ヨコハマ ギャングスタア パラダヰス(後編) ページ37
挑発ともとれる発言に反応を芥川くんの代わりに示したのは樋口さんだ
「………ッ、零細探偵社ごときが!我らはこの町の暗部そのもの!
傘下の団体企業は数十を数え、この町の政治・経済の悉くに根を張る!
たかが十数人の探偵社ごとき__三日と待たずに事務所ごと灰と消える!我らに逆らって生き残った者などいないのだぞ!」
長ったらしい常套句には耳が腐るほど聞き覚えがあって私はため息を吐くし太宰さんも面倒そうに眉をひそめる
「知ってるよその位」
『其はもう聞きあきた』
「然り。
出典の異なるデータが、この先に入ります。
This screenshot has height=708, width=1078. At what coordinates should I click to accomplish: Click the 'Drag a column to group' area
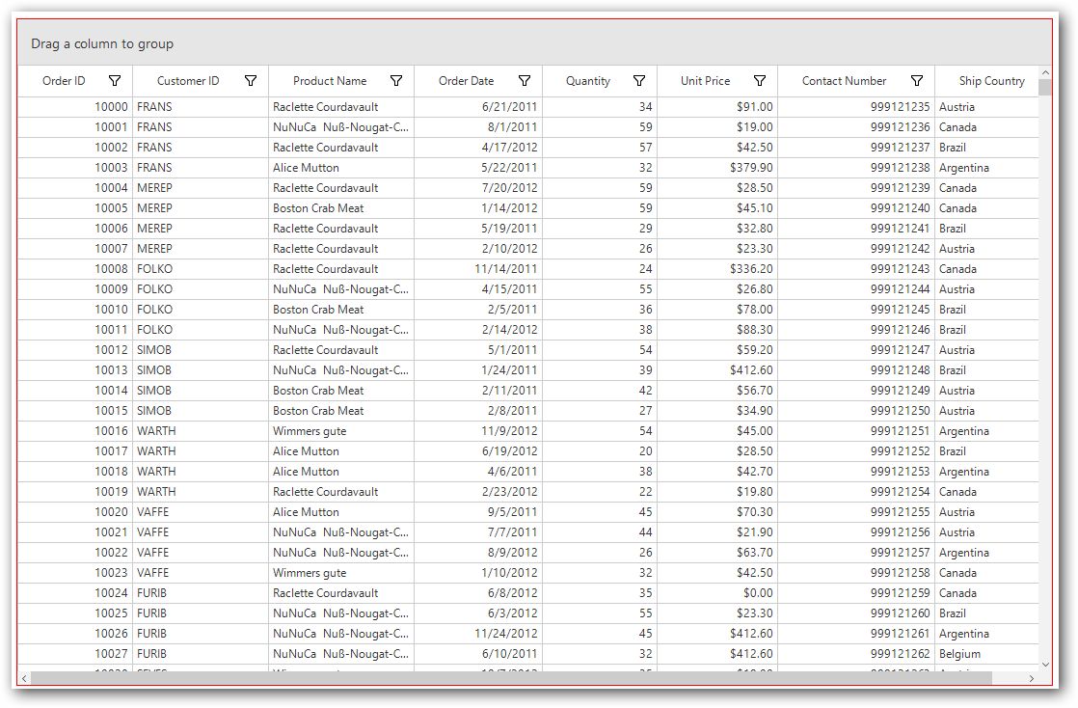534,44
他の誰より貴方達は悉知している」
私達の反応に当然と云うように彼は続ける。
何故かって、それは
「__元マフィアの太宰さん、そしてA」
私たちが元ポートマフィアの一員だったからである
もう四年も前の話であるけれど
「なっ……この二人が……?」
樋口さんは配属されたのが四年前より後なのだろうか、芥川くんから語られた真実に驚愕している
『何でもいいけど、もう今日は帰ってくれる?結構疲れてるんだよね…』
異能力を連日使いすぎて正直限界が近い。眠いのよほんと
早く寝かせろ
「この儘私の腕の中で眠ればいいのに」
『太宰さん手を出してきそうだから安心出来ない』
「信用ないな……私、紳士だよ?」
『何処が』
茶番を始める私達に巫山戯るな、と怒りを表す樋口さんが視界に入り込んだ
だから警告しておこう
『その銃を向けるのは止めた方がいいよ。何故なら引き金を引く前にキミが死ぬから』
「ハッタリを!そんな脅し…」
『…先刻立証したでしょ?私の云ったことはそうなるって』
彼女の撃った弾丸を中らないと云った時のことを思い出したのか樋口さんは銃を下ろしてくれた
「流石に私の前では其はさせないけど」
「樋口の死を願う代わりに自らの命が代償となる……愚行だ」
『はいはい。分かってます』
異能力__或る少女の死まで
ある程度の願いを叶える代わりに代償が必要になる異能力
口にしなければならないから使い勝手は悪い
『私に説教垂れるんじゃなくて、早く帰ってよ…』
「あー……Aが激怒する前に去った方が身のためだ芥川君」
駄目だ、眠気がひどい。もう意識を保てない
船を漕いでいると太宰さんが決めつけに頭を撫でてきたのでもう寝るしかないよね
Until girl's death.→←ヨコハマ ギャングスタア パラダヰス(後編)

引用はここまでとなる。